Start of Available data

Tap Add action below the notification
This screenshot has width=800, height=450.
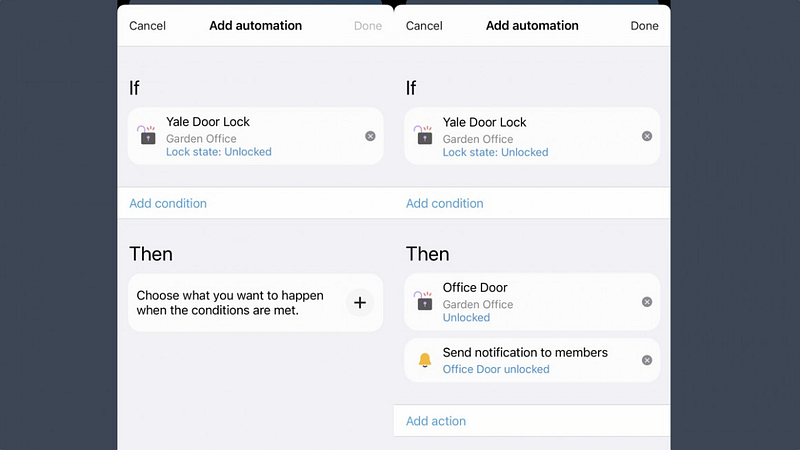436,421
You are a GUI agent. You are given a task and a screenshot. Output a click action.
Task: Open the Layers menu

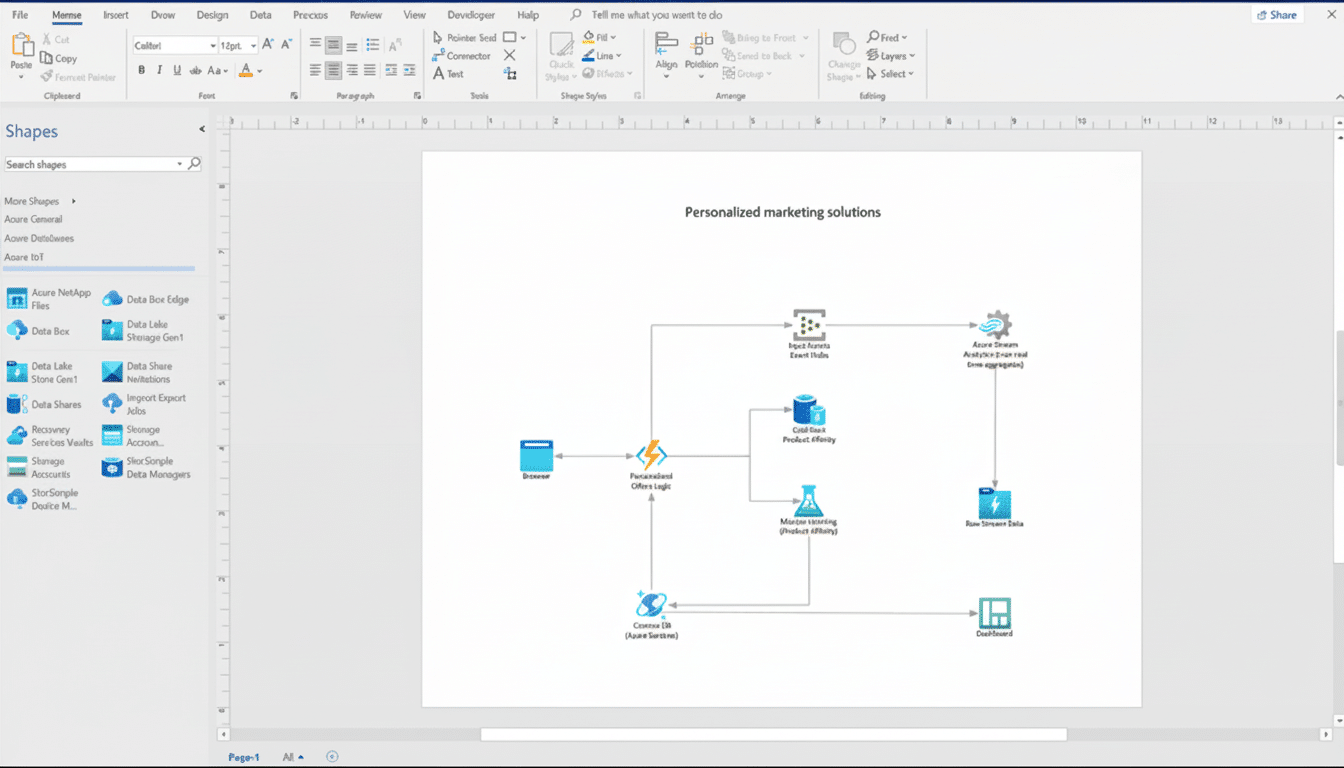(x=891, y=55)
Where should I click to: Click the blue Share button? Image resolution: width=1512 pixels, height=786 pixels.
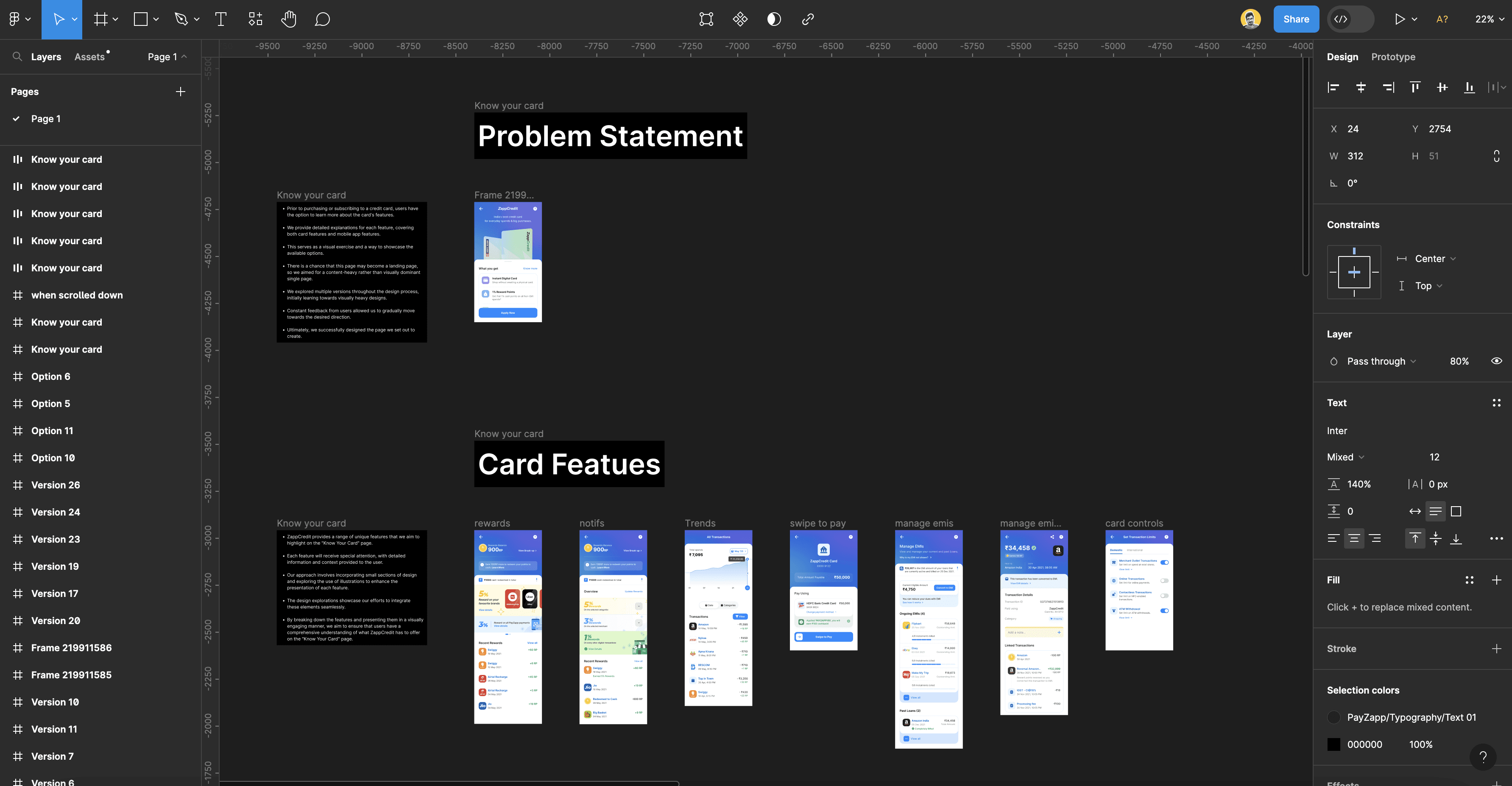coord(1295,20)
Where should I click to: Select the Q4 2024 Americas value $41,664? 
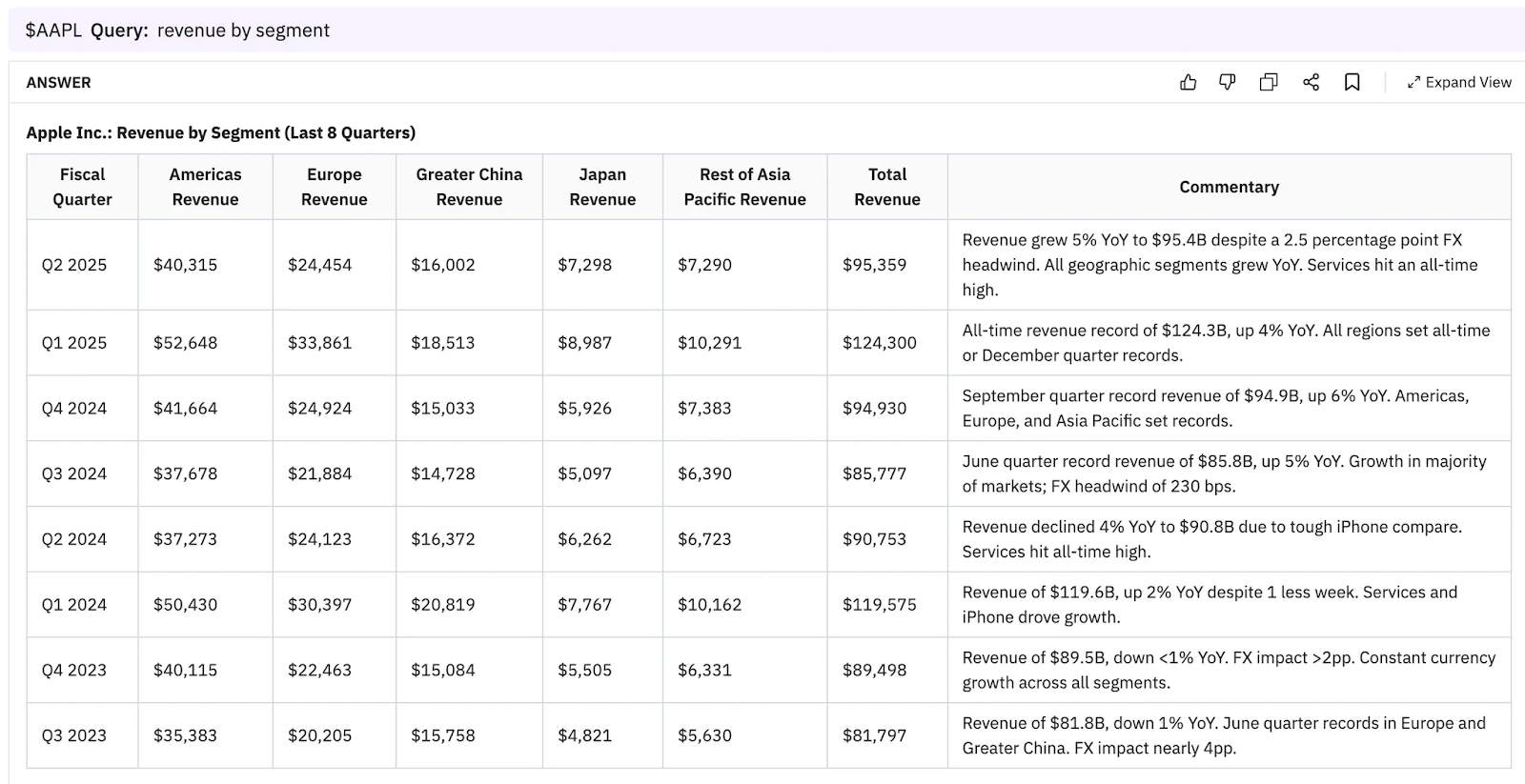(x=185, y=409)
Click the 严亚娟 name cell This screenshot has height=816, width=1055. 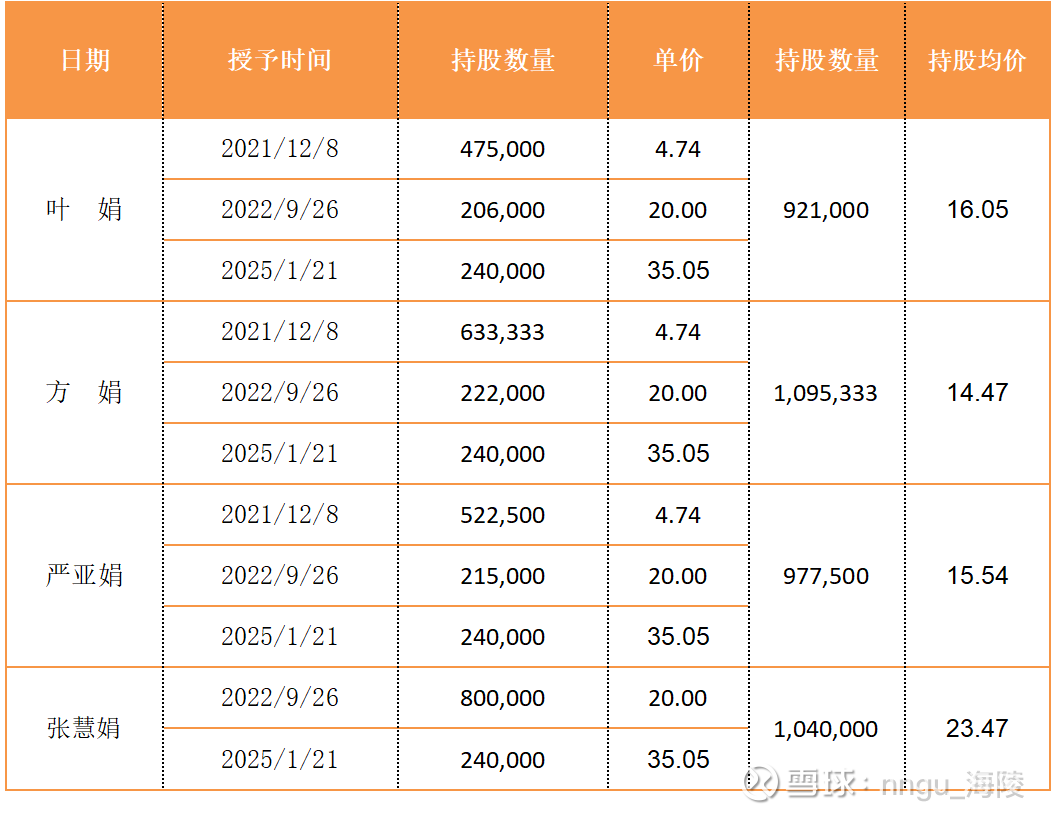pyautogui.click(x=85, y=576)
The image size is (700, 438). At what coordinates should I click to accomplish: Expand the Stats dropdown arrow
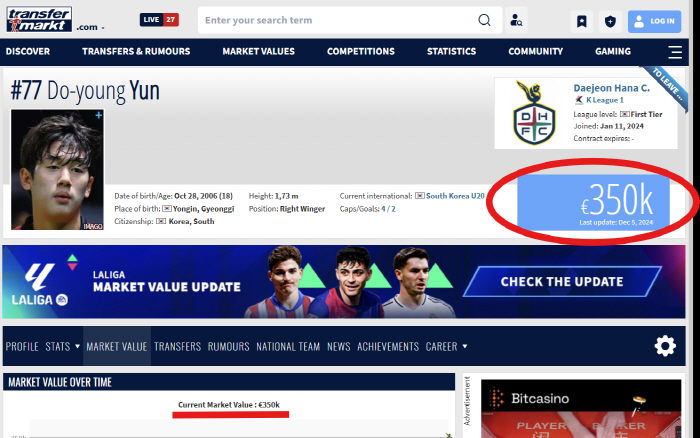(x=77, y=347)
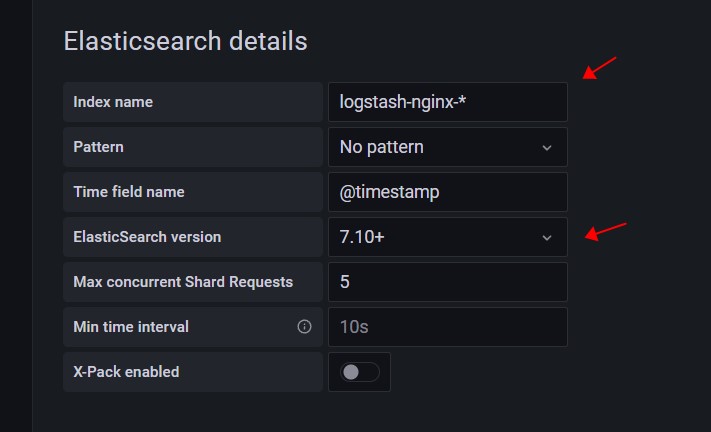The image size is (711, 432).
Task: Click the Time field name label
Action: point(129,192)
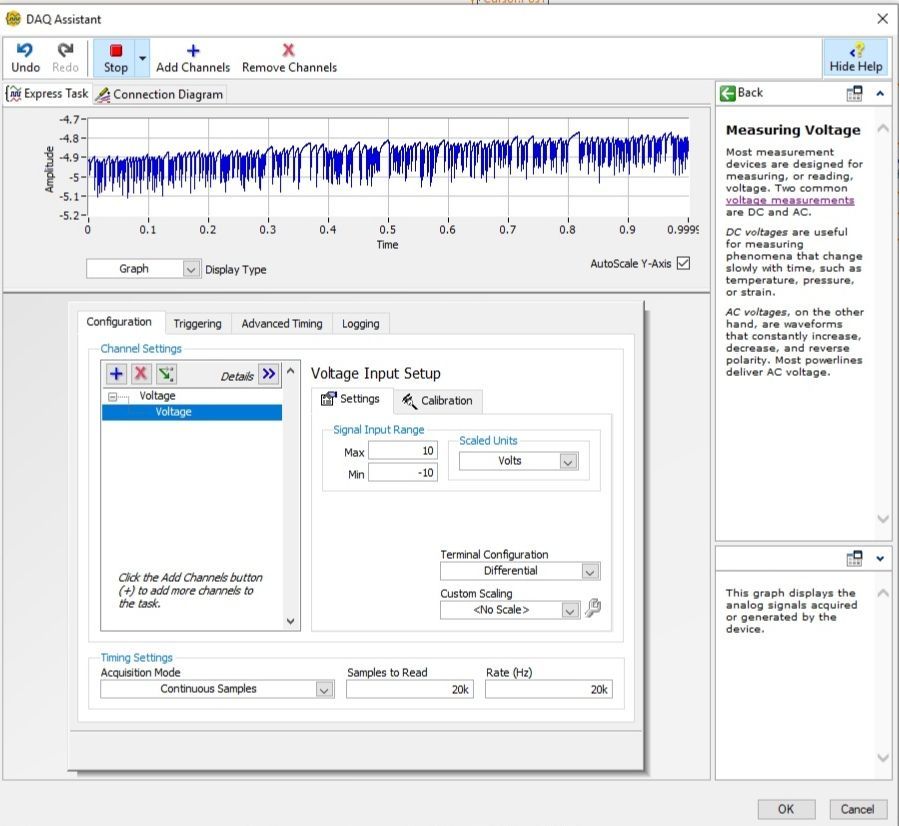The height and width of the screenshot is (826, 899).
Task: Click the OK button
Action: click(785, 809)
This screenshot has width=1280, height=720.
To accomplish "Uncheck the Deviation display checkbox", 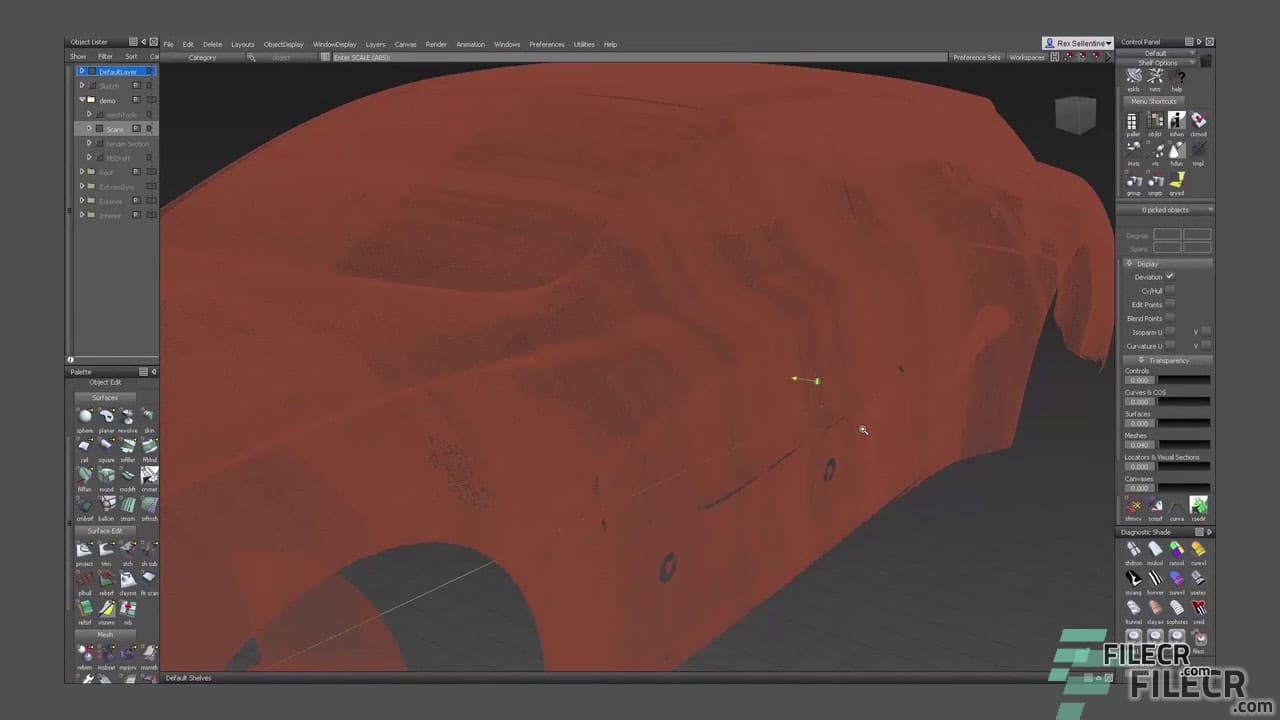I will click(1170, 277).
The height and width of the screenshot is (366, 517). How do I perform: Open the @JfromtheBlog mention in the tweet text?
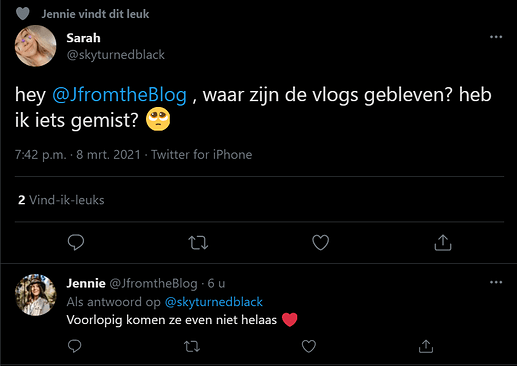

End of Available data

Problem to solve:
Count the lines of the records that contain the word "should", and reply with the number alone.

Task answer:
3